Increased numbers of inflammatory cells and elevated levels of various mediators have been reported in biopsy, BAL, and induced sputum samples of patients with COPD exacerbation, indicating that oxidative stress is further increased during COPD exacerbation [38, 39]. iNOS expression is induced under inflammatory and oxidant conditions, and nitrotyrosine formation is increased in the presence of reactive oxygen species. Tsoumakidou et al. [41] demonstrated that markers of airway inflammation, including nitrotyrosine and iNOS in induced sputum of patients with severe exacerbation of COPD, were increased compared with the stable state. Therefore, there may be a clinical benefit from inhibiting iNOS expression and nitrotyrosine formation during exacerbation, suggesting a potential role for NO modulators.

The measurements of NO reflect the degree of airway inflammation in asthma and can be used to guide anti-inflammatory therapy; however, changes in exhaled NO in COPD are less impressive and more difficult to interpret. Although exhaled NO has been shown to increase during exacerbations and remains elevated for at least a week, the level of exhaled NO has not been associated with the cause of exacerbation or response to treatment [42]. There is yet limited information on the course of serum NO levels during exacerbation and the recovery phase. In our study NO levels of the exacerbation group were higher than those of the controls. However, we did not have information on the baseline parameters of patients with exacerbation. Their baseline pulmonary function parameters might be lower than those of the stable group and NO might be found to be higher since they had more advanced disease than those in the stable group. Although there was a transient difference between NO levels measured on admission and discharge, there was no significant difference in measurements between admission and recovery. This transient decrease might be the effect of intensive anti-inflammatory therapy given during hospitalization, since corticosteroids could reduce the systemic inflammatory state induced by COPD [43]. Increased exhaled NO levels during exacerbation in hospitalized patients were reported to be normalized several months after discharge [18]. Our follow-up time of 6 weeks might be insufficient to evaluate the potential of TNF-α, IL-6, and NO for monitoring recovery from exacerbation.
··········
**ACTIONS TO TAKE:**
1 – Please turn the paragraph of the COPD exacerbation text that begins "Increased numbers of inflammatory cells" into a short list that keeps its main facts.
2 – Summarize the COPD exacerbation text in two sentences.
3 – List the kinds of samples in which the COPD exacerbation text says increased inflammatory cells and mediator levels have been reported.
The stored items play no part in what is asked here.

(Stored items)
··········
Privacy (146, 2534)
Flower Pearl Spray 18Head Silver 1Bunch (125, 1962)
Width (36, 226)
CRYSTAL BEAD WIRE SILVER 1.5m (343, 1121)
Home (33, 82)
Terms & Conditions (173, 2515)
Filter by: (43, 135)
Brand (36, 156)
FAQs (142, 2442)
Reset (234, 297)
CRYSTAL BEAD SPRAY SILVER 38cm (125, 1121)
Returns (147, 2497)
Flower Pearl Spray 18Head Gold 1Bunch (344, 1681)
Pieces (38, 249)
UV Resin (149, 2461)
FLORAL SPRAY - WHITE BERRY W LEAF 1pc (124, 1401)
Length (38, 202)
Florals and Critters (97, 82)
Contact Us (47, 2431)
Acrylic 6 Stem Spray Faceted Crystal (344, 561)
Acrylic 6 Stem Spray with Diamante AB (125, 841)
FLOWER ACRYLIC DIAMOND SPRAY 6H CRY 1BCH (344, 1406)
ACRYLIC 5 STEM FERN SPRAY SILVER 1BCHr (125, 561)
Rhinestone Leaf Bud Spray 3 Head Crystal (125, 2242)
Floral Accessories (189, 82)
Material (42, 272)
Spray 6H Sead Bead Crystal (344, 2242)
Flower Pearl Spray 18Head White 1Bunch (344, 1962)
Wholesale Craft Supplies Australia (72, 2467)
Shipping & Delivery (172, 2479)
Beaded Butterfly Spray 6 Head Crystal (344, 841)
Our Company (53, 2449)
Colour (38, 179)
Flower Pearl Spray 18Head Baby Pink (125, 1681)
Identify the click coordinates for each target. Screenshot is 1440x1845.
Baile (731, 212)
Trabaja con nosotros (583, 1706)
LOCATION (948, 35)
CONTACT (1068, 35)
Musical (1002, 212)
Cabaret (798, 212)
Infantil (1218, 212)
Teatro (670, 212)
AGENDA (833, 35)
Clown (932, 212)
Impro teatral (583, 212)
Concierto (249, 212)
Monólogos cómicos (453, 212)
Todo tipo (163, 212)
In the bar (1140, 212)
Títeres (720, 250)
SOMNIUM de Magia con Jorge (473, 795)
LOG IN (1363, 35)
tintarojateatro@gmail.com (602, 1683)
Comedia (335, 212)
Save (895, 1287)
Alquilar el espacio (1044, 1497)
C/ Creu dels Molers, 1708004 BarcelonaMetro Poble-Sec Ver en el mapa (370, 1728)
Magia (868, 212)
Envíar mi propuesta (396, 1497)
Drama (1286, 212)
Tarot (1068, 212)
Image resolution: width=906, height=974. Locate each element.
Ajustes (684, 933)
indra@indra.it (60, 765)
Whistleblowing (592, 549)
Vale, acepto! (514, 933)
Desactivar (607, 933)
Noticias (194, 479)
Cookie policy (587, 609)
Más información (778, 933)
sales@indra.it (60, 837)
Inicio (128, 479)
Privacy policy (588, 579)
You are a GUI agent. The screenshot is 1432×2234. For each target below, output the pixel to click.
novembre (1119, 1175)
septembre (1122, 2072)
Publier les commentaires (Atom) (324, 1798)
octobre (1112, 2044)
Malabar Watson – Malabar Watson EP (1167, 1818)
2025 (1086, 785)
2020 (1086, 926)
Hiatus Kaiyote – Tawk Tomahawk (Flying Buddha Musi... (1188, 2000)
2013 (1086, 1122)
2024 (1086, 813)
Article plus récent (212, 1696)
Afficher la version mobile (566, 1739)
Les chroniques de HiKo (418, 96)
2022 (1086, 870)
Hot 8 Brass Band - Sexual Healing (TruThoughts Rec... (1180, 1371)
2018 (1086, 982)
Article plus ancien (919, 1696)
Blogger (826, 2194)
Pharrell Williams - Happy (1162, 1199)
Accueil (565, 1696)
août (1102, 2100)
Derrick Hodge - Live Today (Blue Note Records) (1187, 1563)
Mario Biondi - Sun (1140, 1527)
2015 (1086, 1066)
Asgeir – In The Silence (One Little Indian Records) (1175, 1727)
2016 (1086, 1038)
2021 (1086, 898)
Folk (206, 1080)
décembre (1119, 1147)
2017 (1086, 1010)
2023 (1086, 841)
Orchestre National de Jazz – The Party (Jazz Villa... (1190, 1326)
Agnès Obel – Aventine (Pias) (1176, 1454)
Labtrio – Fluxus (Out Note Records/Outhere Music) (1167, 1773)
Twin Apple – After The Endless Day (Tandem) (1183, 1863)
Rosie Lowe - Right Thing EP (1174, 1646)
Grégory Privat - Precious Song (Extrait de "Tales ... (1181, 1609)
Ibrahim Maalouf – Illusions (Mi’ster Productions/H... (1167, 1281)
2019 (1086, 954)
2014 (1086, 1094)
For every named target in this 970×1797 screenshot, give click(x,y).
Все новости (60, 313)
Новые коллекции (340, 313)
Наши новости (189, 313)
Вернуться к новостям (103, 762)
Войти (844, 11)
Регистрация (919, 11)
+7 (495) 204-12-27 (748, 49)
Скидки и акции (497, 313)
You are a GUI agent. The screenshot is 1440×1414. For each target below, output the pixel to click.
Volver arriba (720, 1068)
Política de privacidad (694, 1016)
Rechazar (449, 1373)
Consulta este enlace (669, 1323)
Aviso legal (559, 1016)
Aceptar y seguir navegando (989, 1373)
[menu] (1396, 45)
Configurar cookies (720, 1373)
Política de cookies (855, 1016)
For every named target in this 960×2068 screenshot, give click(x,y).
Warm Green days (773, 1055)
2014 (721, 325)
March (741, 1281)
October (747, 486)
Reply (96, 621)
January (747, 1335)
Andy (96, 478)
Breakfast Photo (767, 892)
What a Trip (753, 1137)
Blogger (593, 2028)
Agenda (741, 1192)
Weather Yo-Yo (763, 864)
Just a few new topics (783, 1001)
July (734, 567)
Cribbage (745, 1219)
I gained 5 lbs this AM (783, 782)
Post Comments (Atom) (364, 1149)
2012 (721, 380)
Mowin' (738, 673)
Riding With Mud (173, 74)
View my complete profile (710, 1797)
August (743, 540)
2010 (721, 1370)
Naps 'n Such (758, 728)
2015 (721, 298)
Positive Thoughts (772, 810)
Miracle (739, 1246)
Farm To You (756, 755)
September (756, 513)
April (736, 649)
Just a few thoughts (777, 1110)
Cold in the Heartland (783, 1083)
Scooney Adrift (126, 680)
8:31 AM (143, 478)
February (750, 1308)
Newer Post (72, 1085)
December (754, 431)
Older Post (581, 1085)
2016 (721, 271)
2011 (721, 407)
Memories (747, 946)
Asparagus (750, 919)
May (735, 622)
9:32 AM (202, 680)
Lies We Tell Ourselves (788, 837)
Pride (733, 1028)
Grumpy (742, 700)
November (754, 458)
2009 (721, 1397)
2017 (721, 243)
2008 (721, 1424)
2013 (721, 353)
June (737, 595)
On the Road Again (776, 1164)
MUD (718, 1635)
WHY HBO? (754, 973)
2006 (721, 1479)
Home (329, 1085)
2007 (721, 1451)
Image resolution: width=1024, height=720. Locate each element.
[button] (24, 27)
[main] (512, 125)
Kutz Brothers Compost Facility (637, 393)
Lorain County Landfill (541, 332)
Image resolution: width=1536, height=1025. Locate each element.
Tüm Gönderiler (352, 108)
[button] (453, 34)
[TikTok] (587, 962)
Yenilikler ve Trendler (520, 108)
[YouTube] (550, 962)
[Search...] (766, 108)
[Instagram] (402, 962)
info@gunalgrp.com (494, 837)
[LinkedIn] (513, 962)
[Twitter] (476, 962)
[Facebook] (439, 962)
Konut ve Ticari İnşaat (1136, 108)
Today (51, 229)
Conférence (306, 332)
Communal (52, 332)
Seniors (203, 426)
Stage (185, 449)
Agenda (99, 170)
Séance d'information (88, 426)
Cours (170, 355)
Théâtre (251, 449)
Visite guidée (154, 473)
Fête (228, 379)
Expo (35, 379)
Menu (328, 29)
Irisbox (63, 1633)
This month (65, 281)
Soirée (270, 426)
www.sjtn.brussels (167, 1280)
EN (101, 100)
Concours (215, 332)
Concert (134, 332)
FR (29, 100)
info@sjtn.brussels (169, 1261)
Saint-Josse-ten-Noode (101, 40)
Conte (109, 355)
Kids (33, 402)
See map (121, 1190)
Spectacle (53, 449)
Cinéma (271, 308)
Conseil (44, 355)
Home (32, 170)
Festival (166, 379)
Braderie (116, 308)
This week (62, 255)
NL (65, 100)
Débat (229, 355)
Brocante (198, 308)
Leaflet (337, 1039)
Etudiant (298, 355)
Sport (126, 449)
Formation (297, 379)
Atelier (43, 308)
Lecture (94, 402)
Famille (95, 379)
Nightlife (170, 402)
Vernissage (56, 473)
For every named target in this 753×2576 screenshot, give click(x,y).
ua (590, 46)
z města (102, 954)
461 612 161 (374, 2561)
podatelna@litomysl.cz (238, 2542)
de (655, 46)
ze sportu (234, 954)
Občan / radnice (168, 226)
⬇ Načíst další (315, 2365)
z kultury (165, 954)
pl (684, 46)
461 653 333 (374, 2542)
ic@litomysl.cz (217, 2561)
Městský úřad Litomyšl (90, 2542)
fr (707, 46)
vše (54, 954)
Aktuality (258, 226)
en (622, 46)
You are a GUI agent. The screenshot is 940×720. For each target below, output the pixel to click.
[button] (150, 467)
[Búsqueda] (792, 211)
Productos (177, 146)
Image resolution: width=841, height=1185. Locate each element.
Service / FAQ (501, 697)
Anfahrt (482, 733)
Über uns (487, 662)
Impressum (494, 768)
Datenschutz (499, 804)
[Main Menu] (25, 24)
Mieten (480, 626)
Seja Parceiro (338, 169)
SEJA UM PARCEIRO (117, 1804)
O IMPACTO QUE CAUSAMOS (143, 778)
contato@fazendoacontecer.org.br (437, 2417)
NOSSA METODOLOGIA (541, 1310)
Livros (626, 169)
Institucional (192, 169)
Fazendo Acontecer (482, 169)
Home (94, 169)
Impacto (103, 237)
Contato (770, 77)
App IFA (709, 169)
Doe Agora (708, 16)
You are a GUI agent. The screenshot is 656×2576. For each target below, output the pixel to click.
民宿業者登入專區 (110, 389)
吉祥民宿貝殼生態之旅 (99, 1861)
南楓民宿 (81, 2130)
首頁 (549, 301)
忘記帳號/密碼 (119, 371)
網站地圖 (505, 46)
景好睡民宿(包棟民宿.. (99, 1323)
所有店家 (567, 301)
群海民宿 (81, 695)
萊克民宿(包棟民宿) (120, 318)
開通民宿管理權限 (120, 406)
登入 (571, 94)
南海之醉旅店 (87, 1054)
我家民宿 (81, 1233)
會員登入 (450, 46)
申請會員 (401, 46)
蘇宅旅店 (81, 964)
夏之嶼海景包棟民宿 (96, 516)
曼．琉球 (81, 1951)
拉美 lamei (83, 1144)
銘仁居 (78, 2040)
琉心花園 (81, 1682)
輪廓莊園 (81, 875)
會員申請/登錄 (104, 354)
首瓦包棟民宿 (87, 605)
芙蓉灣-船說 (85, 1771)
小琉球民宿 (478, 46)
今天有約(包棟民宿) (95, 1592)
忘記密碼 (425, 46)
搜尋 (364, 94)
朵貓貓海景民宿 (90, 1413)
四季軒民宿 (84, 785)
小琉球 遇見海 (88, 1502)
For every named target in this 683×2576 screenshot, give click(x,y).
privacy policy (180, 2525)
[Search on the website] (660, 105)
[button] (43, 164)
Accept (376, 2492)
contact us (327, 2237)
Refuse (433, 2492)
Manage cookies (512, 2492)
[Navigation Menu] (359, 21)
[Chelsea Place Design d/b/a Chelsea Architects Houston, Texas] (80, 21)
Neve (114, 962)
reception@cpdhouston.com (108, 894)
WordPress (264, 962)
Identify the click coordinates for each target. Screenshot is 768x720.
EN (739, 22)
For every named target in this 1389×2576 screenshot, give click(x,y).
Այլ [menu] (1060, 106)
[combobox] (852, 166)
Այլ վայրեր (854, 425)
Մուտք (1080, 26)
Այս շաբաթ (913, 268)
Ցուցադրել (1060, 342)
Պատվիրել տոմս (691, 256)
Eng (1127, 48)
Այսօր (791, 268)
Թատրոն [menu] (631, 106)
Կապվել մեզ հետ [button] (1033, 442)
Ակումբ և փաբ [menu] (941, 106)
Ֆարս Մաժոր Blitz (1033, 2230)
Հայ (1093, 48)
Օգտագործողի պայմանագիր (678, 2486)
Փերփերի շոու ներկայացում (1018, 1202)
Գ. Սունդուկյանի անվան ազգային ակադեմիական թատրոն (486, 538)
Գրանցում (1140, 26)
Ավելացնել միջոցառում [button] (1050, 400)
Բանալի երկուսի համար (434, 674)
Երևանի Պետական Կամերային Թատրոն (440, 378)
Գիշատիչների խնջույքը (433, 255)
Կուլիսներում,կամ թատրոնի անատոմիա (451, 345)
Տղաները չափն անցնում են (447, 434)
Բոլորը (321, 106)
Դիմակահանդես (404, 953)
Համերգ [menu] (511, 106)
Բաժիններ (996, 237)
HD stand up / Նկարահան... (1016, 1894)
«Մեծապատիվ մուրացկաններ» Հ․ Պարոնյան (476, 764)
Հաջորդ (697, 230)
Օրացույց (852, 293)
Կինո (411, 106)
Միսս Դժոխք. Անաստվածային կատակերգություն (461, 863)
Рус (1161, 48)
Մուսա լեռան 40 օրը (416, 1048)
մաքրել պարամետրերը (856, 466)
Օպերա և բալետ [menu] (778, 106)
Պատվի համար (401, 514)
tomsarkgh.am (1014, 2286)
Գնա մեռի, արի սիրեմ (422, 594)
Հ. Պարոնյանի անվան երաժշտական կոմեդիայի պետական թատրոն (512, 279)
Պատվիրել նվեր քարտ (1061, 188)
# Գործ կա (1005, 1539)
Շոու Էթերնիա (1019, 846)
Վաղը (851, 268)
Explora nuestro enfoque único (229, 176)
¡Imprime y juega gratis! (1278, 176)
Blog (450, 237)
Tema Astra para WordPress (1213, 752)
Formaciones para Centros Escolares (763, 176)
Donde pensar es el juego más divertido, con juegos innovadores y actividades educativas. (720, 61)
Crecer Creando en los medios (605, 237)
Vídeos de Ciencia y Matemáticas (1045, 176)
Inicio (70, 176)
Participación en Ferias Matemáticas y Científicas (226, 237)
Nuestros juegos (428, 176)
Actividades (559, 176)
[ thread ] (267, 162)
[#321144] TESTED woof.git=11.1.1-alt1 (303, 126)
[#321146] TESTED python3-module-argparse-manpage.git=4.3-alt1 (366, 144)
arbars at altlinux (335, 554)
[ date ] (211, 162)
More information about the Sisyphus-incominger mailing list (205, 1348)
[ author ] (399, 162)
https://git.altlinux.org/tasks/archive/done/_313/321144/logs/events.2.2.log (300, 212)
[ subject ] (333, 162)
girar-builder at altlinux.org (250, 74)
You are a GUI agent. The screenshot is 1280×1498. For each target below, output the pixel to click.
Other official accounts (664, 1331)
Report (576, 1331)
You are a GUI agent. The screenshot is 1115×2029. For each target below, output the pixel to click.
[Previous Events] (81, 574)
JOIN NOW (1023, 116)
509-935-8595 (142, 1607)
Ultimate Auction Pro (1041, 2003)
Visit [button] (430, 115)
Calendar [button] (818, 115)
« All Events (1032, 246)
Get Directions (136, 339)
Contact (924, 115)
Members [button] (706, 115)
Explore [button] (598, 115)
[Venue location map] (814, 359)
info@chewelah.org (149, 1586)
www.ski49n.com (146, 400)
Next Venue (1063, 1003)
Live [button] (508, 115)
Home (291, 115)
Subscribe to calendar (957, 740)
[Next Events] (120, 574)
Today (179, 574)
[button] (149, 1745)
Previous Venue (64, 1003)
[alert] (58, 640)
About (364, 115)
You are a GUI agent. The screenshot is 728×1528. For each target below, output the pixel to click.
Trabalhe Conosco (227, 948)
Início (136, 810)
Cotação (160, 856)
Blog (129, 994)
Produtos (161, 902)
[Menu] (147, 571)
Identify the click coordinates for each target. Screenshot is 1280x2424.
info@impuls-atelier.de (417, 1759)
··········
**SOLVED TASKS:**
1 –
- Biopsy, BAL, and induced sputum samples from patients with COPD exacerbation show more inflammatory cells and higher levels of various mediators, indicating that oxidative stress increases further during exacerbation.
- iNOS expression is induced under inflammatory and oxidant conditions, and nitrotyrosine formation rises in the presence of reactive oxygen species.
- Tsoumakidou et al. found that nitrotyrosine and iNOS in the induced sputum of patients with severe COPD exacerbation were higher than in the stable state.
- Inhibiting iNOS expression and nitrotyrosine formation during exacerbation may therefore bring clinical benefit, which suggests a potential role for NO modulators.

2 – During COPD exacerbation, airway inflammation markers such as iNOS and nitrotyrosine increase, which suggests a potential role for NO modulators. In the study, NO levels were higher in the exacerbation group than in controls and showed a transient decrease between admission and discharge, but the 6-week follow-up may have been too short to evaluate TNF-α, IL-6, and NO for monitoring recovery.

3 –
- Biopsy
- BAL
- Induced sputum